The drug is used to reduce the risk of breast cancer recurring, but can cause side-effects such as diminished blood counts. Tayside doctors chose to administer the drug at a 75mg/m2 dose, against recommended practice, believing it to be as effective as a full 100mg/m2 dose without unpleasant side effects.

However they did not tell patients they were getting a weaker dose. Figures published by the Dundee Telegraph show a 75mg/m2 dosage of  docetaxel cost £20.76 per dose.

Administering the full-strength 100mg/m2 dose, in line with best practice across the north of Scotland, would have cost just £3 more – £23.76 each time.
After Healthcare Improvement Scotland published its report into Tayside in April, the health board vowed to give all patients full-strength doses.

However, letters suggest oncologists are still pushing weakened regimes – against patients’ wishes. This is despite medical director Professor Peter Stonebridge’s pledge that patients would get “the same regimes as in the rest of Scotland”.

One woman in her 70s sought a second opinion after consultations at Perth and Ninewells. The patient said she wanted to try the full-strength regime. However, she claims it was “dictated” to her she would only get the lower dose because of her age.

She only learned details of her situation after requesting copies of the letters sent by a cancer consultant to her GP.

The letter reads: “Given her age, her doses will be capped at 80mg/m2. 

“This is important given the recent publication by HIS . . . on the basis of which we have been mandated to offer patients these drugs at 100mg/m2.

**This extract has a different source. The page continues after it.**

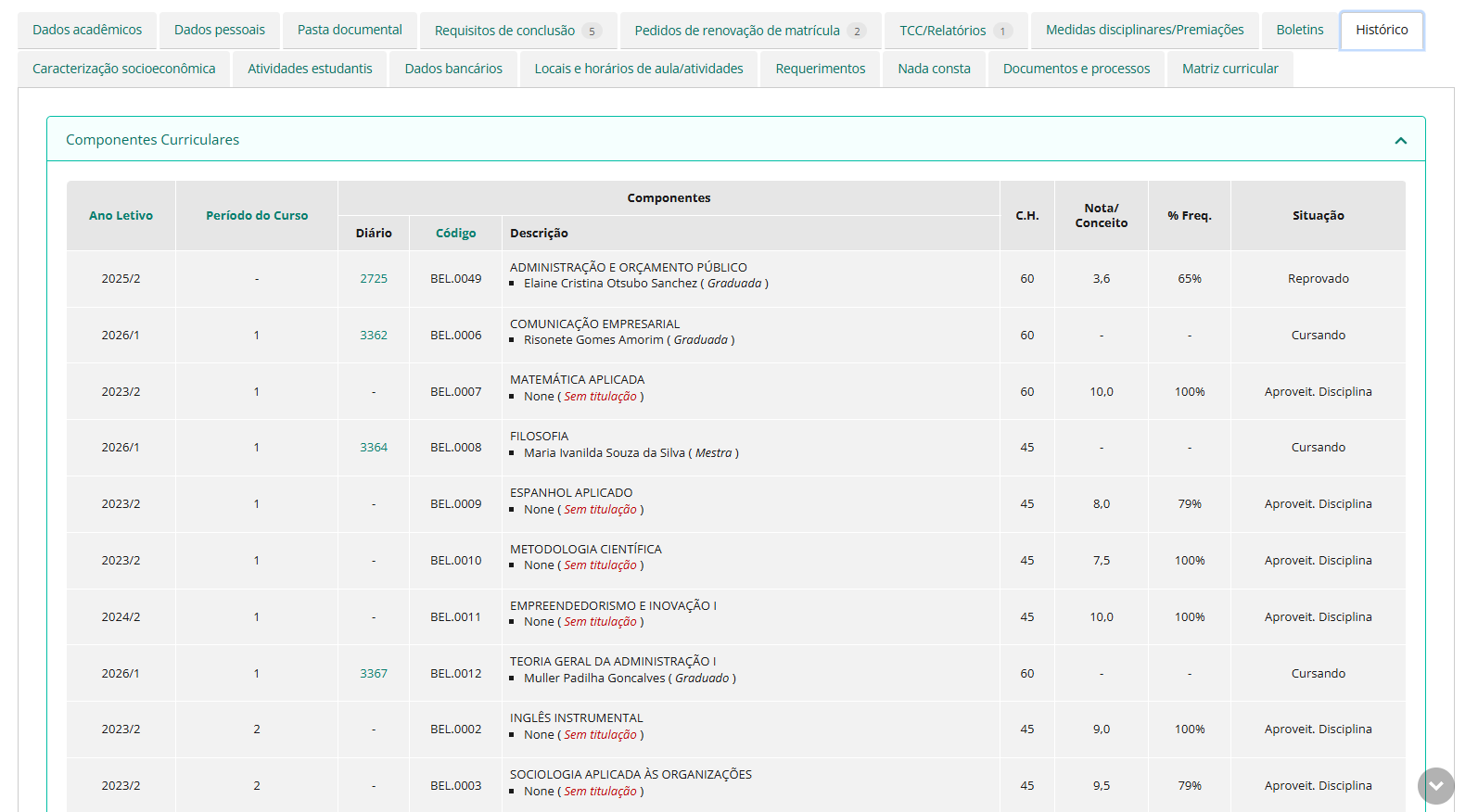1478x812 pixels.
Task: Click the scroll-down round arrow button
Action: 1435,786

“Given her age however, published evidence would suggest that it’s far safer to treat her at the former doses and she is accepting of this today.”

The woman denies this and claims the decision was not justified to her. 

She has since started another treatment in Edinburgh at full strength.

She said: “I was expecting to get the standard dose. I was told reduced doses were ‘offered’ but I thought that was as far as it went.

“I said I wanted it to be successful and to try taking the full rate to see if I could tolerate it. I appreciate it’s a toxic chemical and there would be side effects but I wanted to try it. The consultant said no.

“It’s a recommended dose for a reason. I feel it’s very dangerous to offer reduced rates.”

Last month, an independent  advisory group issued 19 recommendations to re-establish public confidence in cancer care at NHS Tayside.